#### [TASK GOAL]
Although the data below holds other lines too, output only those from the line with "Click the issuing authority 湖州市吴兴区卫生健康局" up to and including the line with "Task: Click the Jovan Buha display name", exactly as they appear.

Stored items
______

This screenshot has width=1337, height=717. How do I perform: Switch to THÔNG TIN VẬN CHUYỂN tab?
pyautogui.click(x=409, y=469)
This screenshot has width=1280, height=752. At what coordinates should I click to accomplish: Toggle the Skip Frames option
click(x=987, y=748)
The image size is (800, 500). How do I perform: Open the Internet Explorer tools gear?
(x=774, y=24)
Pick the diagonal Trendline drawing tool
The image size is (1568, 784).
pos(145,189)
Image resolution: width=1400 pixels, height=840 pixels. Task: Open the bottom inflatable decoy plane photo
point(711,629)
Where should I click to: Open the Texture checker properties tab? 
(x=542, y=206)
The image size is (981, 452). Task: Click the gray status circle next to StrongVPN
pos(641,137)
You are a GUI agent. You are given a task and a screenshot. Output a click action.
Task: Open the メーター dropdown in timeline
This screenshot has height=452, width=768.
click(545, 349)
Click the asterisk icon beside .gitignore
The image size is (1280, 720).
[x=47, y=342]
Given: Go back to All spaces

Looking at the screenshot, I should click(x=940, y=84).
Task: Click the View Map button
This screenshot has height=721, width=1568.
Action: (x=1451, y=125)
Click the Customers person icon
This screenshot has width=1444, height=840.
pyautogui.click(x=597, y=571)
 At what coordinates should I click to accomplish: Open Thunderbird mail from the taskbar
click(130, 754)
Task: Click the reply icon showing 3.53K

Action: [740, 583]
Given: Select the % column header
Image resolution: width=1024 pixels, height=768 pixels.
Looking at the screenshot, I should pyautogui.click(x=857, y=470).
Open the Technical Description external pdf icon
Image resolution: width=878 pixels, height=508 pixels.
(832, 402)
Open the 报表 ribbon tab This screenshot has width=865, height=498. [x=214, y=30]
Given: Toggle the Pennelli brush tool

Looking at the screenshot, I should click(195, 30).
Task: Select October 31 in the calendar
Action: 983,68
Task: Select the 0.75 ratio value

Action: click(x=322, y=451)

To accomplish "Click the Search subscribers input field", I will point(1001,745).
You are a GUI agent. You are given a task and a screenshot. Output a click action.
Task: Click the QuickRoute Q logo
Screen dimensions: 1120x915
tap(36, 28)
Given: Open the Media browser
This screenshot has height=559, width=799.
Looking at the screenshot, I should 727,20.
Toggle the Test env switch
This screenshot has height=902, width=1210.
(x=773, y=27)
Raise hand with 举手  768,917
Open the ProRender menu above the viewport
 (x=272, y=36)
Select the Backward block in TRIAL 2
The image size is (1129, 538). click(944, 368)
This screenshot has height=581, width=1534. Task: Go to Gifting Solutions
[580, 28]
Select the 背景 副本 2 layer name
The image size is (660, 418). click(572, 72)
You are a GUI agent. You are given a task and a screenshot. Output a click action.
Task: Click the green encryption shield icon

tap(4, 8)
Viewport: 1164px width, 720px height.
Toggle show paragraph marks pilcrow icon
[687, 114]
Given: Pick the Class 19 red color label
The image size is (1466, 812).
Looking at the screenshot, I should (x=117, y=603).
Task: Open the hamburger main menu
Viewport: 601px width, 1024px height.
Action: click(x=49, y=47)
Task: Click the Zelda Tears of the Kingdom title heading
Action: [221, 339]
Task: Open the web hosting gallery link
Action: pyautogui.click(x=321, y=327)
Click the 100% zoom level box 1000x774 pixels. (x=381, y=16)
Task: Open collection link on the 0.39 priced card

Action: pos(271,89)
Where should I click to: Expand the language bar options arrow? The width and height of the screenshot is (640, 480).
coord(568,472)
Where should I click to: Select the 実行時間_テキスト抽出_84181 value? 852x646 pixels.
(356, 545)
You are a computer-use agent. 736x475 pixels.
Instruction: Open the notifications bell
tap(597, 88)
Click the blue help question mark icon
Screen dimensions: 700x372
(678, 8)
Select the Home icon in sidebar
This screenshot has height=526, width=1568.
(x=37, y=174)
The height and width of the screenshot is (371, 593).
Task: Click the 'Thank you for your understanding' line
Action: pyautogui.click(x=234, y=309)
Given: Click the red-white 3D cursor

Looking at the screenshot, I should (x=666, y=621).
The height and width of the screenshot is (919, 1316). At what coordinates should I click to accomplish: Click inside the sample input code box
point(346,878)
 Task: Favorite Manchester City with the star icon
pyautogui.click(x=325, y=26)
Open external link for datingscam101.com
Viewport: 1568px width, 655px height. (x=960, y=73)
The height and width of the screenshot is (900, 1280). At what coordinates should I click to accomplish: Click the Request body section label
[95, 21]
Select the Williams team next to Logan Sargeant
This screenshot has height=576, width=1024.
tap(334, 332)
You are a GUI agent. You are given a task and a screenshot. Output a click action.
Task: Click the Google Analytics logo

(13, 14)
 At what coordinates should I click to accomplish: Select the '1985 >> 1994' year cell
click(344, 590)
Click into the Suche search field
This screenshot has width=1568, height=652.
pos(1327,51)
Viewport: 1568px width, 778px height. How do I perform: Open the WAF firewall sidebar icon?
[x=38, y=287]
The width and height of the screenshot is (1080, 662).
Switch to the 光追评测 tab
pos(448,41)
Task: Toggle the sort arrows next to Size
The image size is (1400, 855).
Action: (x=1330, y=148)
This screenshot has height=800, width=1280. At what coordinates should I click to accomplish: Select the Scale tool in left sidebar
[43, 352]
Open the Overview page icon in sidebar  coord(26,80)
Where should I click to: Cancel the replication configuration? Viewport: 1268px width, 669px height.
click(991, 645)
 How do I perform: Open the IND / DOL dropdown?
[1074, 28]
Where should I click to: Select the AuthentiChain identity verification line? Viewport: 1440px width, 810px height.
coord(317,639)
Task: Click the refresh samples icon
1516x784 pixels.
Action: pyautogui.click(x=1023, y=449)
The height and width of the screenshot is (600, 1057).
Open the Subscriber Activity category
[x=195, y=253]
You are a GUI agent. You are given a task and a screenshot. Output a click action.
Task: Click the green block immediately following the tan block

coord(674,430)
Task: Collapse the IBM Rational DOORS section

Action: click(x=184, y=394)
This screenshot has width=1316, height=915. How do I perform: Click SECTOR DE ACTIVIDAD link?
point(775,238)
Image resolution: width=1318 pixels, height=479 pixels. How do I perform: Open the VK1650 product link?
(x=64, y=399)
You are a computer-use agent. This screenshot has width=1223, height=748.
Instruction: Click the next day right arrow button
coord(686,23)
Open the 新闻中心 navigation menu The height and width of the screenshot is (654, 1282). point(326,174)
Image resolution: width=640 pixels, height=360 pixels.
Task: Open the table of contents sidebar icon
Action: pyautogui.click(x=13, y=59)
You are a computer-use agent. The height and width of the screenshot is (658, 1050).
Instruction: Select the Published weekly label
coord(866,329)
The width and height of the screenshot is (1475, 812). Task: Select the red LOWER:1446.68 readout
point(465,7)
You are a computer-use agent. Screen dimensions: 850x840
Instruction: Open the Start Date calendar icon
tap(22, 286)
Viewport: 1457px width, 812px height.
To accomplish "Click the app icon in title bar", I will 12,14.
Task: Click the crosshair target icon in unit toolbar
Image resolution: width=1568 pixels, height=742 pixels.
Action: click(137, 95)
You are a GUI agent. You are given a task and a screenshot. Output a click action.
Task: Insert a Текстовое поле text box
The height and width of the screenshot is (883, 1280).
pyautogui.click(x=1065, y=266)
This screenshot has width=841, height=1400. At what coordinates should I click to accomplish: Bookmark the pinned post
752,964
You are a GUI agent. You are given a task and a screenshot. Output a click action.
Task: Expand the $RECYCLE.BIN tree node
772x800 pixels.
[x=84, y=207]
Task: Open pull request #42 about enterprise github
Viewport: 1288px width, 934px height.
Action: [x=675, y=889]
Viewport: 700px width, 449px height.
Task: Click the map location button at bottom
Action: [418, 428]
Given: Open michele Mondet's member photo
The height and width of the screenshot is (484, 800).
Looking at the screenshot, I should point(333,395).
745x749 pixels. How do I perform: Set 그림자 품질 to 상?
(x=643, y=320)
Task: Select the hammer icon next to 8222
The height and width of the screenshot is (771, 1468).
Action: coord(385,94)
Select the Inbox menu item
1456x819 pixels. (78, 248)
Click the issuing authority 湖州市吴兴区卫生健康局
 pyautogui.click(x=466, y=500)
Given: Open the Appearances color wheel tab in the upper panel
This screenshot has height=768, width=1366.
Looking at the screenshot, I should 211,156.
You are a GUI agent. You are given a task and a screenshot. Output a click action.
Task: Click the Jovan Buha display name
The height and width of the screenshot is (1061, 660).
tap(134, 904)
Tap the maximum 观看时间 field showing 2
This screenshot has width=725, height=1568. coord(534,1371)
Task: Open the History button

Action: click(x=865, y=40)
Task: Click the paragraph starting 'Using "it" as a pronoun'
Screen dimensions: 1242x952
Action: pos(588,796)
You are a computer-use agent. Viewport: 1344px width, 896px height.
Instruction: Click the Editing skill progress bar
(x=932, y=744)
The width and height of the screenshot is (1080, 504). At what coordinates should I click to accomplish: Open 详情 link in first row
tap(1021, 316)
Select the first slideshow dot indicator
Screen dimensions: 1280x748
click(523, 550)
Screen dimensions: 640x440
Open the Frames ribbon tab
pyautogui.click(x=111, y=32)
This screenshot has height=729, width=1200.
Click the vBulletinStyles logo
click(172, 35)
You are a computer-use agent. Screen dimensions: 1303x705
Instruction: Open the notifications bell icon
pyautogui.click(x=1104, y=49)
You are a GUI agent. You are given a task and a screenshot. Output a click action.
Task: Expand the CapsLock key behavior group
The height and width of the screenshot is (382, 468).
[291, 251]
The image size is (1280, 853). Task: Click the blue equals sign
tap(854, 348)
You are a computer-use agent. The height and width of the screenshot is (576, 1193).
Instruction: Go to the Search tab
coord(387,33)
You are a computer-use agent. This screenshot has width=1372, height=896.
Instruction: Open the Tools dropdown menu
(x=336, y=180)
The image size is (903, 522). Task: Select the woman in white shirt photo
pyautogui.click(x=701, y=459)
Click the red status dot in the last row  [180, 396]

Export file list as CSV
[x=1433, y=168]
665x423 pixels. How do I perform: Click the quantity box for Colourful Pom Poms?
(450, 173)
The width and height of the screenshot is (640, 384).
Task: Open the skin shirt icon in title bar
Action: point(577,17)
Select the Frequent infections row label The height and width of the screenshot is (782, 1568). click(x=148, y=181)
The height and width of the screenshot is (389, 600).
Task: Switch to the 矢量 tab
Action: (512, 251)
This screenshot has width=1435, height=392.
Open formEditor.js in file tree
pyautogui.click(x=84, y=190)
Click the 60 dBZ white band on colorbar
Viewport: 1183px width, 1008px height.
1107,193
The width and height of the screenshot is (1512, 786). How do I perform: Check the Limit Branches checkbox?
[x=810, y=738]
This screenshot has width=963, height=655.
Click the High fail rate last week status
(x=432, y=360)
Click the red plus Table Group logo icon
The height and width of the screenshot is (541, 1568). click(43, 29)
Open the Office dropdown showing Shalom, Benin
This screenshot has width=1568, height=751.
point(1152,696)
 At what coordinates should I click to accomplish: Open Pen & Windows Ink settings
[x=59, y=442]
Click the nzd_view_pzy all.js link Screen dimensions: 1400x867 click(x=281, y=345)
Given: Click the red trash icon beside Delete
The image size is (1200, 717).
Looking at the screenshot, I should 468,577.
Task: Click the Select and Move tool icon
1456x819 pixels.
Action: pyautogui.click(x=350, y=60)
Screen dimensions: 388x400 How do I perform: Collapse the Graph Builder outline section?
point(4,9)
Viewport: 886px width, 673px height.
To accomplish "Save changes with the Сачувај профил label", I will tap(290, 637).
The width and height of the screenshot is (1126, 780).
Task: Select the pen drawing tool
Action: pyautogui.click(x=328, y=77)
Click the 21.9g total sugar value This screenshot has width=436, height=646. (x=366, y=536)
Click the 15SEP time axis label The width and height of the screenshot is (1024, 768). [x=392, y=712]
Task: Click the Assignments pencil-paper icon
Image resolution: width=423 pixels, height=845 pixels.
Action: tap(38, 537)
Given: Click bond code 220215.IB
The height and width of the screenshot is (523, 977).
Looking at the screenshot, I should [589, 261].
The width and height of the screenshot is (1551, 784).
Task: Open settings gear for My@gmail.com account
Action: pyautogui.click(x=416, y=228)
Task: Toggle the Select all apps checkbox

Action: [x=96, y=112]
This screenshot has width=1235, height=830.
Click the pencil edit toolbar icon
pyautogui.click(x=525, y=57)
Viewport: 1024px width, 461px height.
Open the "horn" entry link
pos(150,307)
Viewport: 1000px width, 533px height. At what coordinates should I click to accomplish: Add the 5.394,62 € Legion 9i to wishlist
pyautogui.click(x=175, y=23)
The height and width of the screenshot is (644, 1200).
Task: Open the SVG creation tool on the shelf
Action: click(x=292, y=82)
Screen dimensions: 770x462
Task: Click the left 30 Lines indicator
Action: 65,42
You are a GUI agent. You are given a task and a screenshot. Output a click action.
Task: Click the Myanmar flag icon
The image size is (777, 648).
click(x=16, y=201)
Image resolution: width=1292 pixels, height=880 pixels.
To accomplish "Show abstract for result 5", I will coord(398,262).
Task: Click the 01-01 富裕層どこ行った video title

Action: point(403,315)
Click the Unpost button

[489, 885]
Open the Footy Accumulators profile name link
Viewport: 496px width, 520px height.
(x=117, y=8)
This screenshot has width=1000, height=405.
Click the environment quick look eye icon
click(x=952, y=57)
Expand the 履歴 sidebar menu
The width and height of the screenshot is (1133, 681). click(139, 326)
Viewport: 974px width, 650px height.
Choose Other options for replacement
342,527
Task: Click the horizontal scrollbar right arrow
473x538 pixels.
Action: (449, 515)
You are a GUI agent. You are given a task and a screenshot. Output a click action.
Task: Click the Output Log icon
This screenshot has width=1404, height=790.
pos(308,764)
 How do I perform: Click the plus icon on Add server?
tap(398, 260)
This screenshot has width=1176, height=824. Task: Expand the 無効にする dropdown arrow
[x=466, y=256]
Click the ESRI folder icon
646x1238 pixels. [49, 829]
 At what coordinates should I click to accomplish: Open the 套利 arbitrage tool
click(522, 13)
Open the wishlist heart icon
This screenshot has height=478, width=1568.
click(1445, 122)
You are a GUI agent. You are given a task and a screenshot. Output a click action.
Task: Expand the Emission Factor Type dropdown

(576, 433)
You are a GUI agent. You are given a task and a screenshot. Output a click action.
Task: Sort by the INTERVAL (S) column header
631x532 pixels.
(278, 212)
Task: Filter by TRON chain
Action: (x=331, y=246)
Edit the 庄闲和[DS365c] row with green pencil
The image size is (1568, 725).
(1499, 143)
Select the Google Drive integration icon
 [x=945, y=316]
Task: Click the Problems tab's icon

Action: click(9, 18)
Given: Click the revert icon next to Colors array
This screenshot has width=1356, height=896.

______

#### [ANSWER TO THE EXERCISE]
Click the issuing authority 湖州市吴兴区卫生健康局
 pyautogui.click(x=466, y=500)
Given: Open the Appearances color wheel tab in the upper panel
This screenshot has height=768, width=1366.
Looking at the screenshot, I should 211,156.
You are a GUI agent. You are given a task and a screenshot. Output a click action.
Task: Click the Jovan Buha display name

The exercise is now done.